Le télétravail ne concerne cependant pas toutes les entreprises et tous les salariés indifféremment. Autour de 38% des emplois en France seraient «télétravaillables». Quand 56% des cadres en font régulièrement, ce n’est le cas que de 5% des employés de commerce et de 3% des ouvriers qualifiés. Les inégalités face à cette pratique se retrouvent aussi selon la taille des entreprises et la nature des contrats de travail. «En 2021, 9% des salariés ont télétravaillé dans les entreprises de moins de 10 salariés, contre 36% dans celles de 250 salariés ou plus. De même, le télétravail est moins fréquent en moyenne pour les jeunes (17% en 2021 pour les moins de 30 ans), les salariés à temps partiel (12%) ou encore ceux en emploi à durée limitée (3% en intérim et 13% en CDD)», souligne l’enquête emploi de l’Insee. Ces disparités sont également marquées entre secteurs : la Dares constate notamment que la pratique est inexistante dans l’hébergement et la restauration tandis qu’elle est courante pour plus des deux tiers dans le secteur information-communication.

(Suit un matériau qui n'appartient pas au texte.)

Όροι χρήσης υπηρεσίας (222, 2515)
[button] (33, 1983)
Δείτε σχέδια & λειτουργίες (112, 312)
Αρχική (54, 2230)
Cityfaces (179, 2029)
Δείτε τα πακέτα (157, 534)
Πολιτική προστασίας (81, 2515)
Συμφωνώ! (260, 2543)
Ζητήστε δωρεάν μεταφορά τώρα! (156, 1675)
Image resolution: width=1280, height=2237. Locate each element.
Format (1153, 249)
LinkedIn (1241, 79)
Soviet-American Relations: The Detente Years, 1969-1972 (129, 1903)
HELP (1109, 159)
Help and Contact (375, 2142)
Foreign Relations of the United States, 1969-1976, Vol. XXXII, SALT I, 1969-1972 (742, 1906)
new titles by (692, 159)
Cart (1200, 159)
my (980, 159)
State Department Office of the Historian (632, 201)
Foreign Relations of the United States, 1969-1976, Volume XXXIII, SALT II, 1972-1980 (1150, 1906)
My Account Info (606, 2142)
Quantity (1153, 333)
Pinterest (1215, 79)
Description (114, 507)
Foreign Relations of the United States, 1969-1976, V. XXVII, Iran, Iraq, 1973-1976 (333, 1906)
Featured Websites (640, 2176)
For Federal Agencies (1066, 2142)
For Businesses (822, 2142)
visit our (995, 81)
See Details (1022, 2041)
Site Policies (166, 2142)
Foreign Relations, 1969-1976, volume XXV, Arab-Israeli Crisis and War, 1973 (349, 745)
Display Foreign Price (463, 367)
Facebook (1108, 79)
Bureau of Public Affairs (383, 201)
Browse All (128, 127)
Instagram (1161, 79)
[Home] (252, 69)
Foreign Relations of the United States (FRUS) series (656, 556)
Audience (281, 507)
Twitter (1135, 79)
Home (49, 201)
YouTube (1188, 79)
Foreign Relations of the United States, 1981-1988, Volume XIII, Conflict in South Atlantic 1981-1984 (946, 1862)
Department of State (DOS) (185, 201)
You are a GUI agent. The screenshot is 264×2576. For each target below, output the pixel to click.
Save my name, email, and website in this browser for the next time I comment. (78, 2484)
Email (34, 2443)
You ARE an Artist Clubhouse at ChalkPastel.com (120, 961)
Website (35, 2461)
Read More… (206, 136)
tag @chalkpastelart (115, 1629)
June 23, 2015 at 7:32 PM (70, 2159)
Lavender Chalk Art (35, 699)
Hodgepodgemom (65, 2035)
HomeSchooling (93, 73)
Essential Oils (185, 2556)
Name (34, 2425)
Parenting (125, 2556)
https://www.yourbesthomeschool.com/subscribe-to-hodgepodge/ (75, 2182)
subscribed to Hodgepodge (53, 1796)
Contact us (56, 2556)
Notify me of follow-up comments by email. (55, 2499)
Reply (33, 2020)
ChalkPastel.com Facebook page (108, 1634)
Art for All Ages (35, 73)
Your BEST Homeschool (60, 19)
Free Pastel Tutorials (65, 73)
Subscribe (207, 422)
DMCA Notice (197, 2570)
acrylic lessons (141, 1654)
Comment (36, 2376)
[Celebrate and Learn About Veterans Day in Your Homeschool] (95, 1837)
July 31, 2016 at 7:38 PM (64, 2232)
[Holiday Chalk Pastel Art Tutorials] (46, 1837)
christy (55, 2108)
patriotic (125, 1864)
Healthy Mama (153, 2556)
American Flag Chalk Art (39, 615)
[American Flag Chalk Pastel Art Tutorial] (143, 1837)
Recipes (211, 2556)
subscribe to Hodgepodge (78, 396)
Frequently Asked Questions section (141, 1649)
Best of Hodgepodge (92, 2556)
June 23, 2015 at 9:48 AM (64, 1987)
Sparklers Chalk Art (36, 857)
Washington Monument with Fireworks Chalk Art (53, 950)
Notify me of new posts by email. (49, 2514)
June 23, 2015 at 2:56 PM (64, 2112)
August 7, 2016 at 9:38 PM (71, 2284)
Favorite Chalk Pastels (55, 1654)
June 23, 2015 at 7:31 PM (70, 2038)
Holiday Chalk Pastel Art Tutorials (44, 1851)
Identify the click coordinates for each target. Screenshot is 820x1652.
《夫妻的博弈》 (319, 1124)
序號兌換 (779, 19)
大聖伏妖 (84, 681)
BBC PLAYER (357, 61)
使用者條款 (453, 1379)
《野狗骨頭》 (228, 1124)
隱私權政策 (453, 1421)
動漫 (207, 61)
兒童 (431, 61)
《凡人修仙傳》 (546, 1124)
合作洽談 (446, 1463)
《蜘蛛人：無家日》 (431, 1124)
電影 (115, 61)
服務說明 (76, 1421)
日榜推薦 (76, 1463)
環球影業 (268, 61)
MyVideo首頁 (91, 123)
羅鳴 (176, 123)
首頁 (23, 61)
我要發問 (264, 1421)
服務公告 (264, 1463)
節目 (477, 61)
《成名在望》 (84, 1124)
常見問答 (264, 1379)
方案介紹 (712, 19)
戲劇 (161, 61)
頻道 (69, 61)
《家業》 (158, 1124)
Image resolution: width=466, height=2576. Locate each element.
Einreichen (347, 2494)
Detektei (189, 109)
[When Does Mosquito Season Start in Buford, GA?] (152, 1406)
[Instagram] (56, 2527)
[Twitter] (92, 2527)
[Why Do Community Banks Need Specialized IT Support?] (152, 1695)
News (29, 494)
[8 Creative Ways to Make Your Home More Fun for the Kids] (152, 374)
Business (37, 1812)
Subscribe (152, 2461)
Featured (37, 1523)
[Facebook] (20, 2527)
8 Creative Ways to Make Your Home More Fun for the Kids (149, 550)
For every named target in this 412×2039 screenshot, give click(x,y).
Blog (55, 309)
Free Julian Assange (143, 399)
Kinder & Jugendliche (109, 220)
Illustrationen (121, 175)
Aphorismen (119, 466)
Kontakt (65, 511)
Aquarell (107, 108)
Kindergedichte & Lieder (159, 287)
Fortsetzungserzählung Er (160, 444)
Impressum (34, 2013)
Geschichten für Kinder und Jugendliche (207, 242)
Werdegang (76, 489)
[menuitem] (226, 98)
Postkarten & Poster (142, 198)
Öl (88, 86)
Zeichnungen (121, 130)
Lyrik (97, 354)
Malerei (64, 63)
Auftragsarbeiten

Aggravation des risques psychosociaux
Pour les salariés qui peuvent travailler de chez eux, différentes enquêtes montrent qu’ils plébiscitent cette organisation qui va dans le sens de leur autonomie. Ils ont déjà commencé à adapter leur vie quotidienne, en déménageant par exemple hors des centres-villes, un phénomène surnommé «l’effet donut». Une analyse des prix de l’immobilier depuis la pandémie montre «un aplatissement du différentiel entre les centres-villes et les banlieues, notamment dans les villes où le télétravail [est] plus répandu». Néanmoins, cette organisation peut s’accompagner d’une dégradation des conditions de travail et d’une aggravation des risques psychosociaux. «La pratique peut entraîner des horaires de travail décalés ou allongés, des troubles de la santé (douleurs, troubles du sommeil) et une conciliation entre travail et vie personnelle plus difficile, comme on a pu l’observer au plus fort de la crise», précise aussi le rapport, qui insiste sur le risque de creusement des inégalités entre les hommes et les femmes, avec un déséquilibre sur la répartition des tâches ménagères. D’où une nécessaire prise en compte du volontariat.
Il faudrait aussi se prémunir contre un risque pointé depuis plusieurs mois aux Etats-Unis notamment, la «télémigration». «Si l’intensification du télétravail est utilisée pour remplacer des travailleurs géographiquement proches et plus coûteux par des travailleurs plus éloignés et moins chers, cela pourrait entraîner une nouvelle vague d’externalisation et de délocalisations», résume le rapport. Garder plusieurs jours de présence au bureau permet d’éviter ce phénomène. L’OCDE estime que «deux à trois jours par semaine» de travail à distance est optimal.